We have carefully sorted the drug rehab centers in washington. Filter your search for a treatment program or facility with specific categories. You may also find a resource using our addiction treatment search. For additional information on washington drug rehab please phone our toll free helpline.

Drug Facts


  • In 2009, a Wisconsin man sleepwalked outside and froze to death after taking Ambien.
  • Heroin belongs to a group of drugs known as 'opioids' that are from the opium poppy.
  • 1/3 of teenagers who live in states with medical marijuana laws get their pot from other people's prescriptions.
  • 54% of high school seniors do not think regular steroid use is harmful, the lowest number since 1980, when the National Institute on Drug Abuse started asking about perception on steroids.
  • Currently 7.1 million adults, over 2 percent of the population in the U.S. are locked up or on probation; about half of those suffer from some kind of addiction to heroin, alcohol, crack, crystal meth, or some other drug but only 20 percent of those addicts actually get effective treatment as a result of their involvement with the judicial system.
  • Meperidine (brand name Demerol) and hydromorphone (Dilaudid) come in tablets and propoxyphene (Darvon) in capsules, but all three have been known to be crushed and injected, snorted or smoked.
  • Heroin use has increased across the US among men and women, most age groups, and all income levels.
  • MDMA (methylenedioxy-methamphetamine) is a synthetic, mind-altering drug that acts both as a stimulant and a hallucinogenic.
  • According to the latest drug information from the National Institute on Drug Abuse (NIDA), drug abuse costs the United States over $600 billion annually in health care treatments, lost productivity, and crime.
  • Alcohol-impaired driving fatalities accounted for 9,967 deaths (31 percent of overall driving fatalities).

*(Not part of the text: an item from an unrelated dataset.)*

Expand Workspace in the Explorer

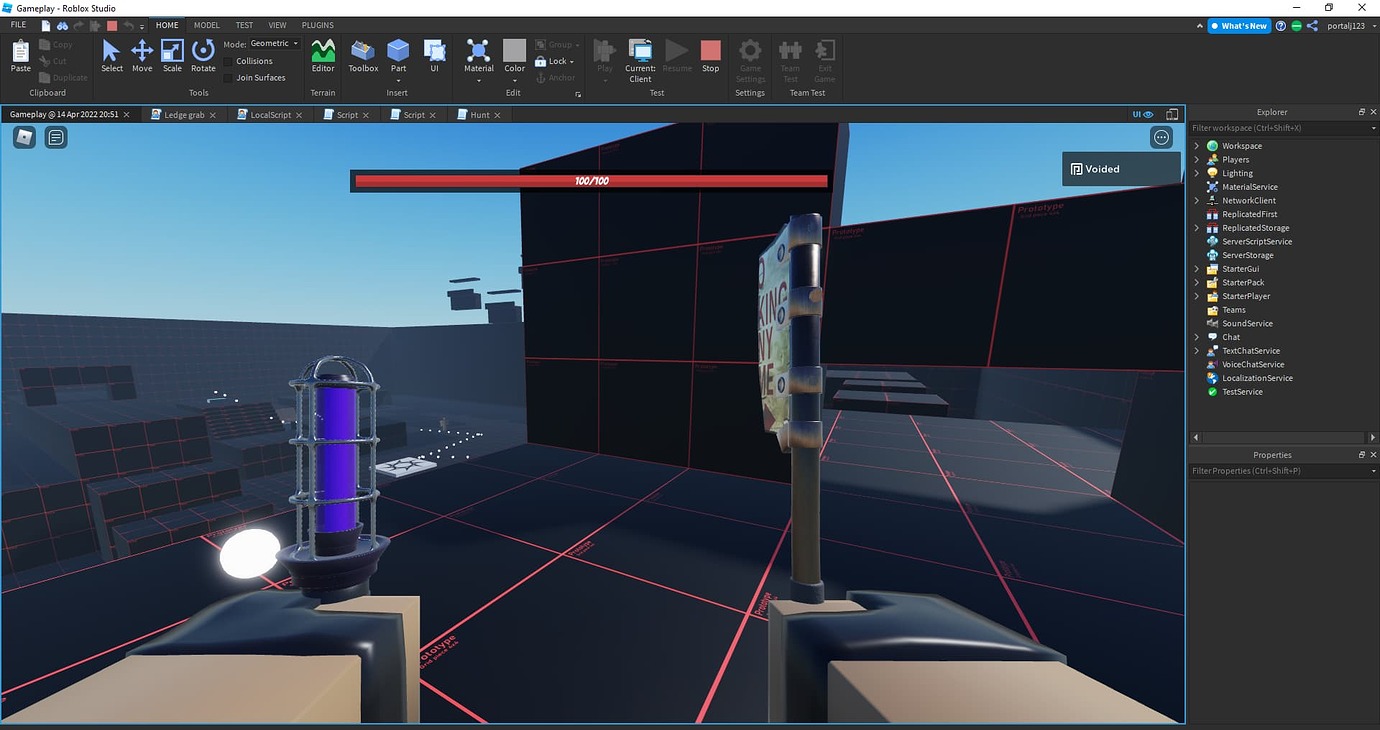(1196, 145)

  • Over half of the people abusing prescribed drugs got them from a friend or relative. Over 17% were prescribed the medication.
  • Meth creates an immediate high that quickly fades. As a result, users often take it repeatedly, making it extremely addictive.

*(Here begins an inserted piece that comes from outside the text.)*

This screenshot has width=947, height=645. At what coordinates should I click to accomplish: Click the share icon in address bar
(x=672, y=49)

  • The majority of teens (approximately 60%) said they could easily get drugs at school as they were sold, used and kept there.

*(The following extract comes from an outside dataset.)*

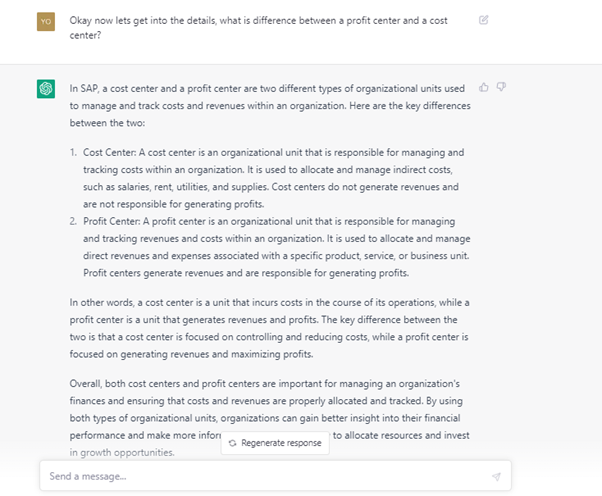
Task: Regenerate response
Action: [275, 443]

  • Short term rehab effectively helps more women than men, even though they may have suffered more traumatic situations than men did.
  • The effects of ecstasy are usually felt about 20 minutes to an hour after it's taken and last for around 6 hours.
  • During the 1850s, opium addiction was a major problem in the United States.
  • Fewer than one out of ten North Carolinian's who use illegal drugs, and only one of 20 with alcohol problems, get state funded help, and the treatment they do receive is out of date and inadequate.
  • Heroin is known on the streets as: Smack, horse, black, brown sugar, dope, H, junk, skag, skunk, white horse, China white, Mexican black tar
  • The addictive properties of Barbiturates finally gained recognition in the 1950's.
  • 30% of emergency room admissions from prescription abuse involve opiate-based substances.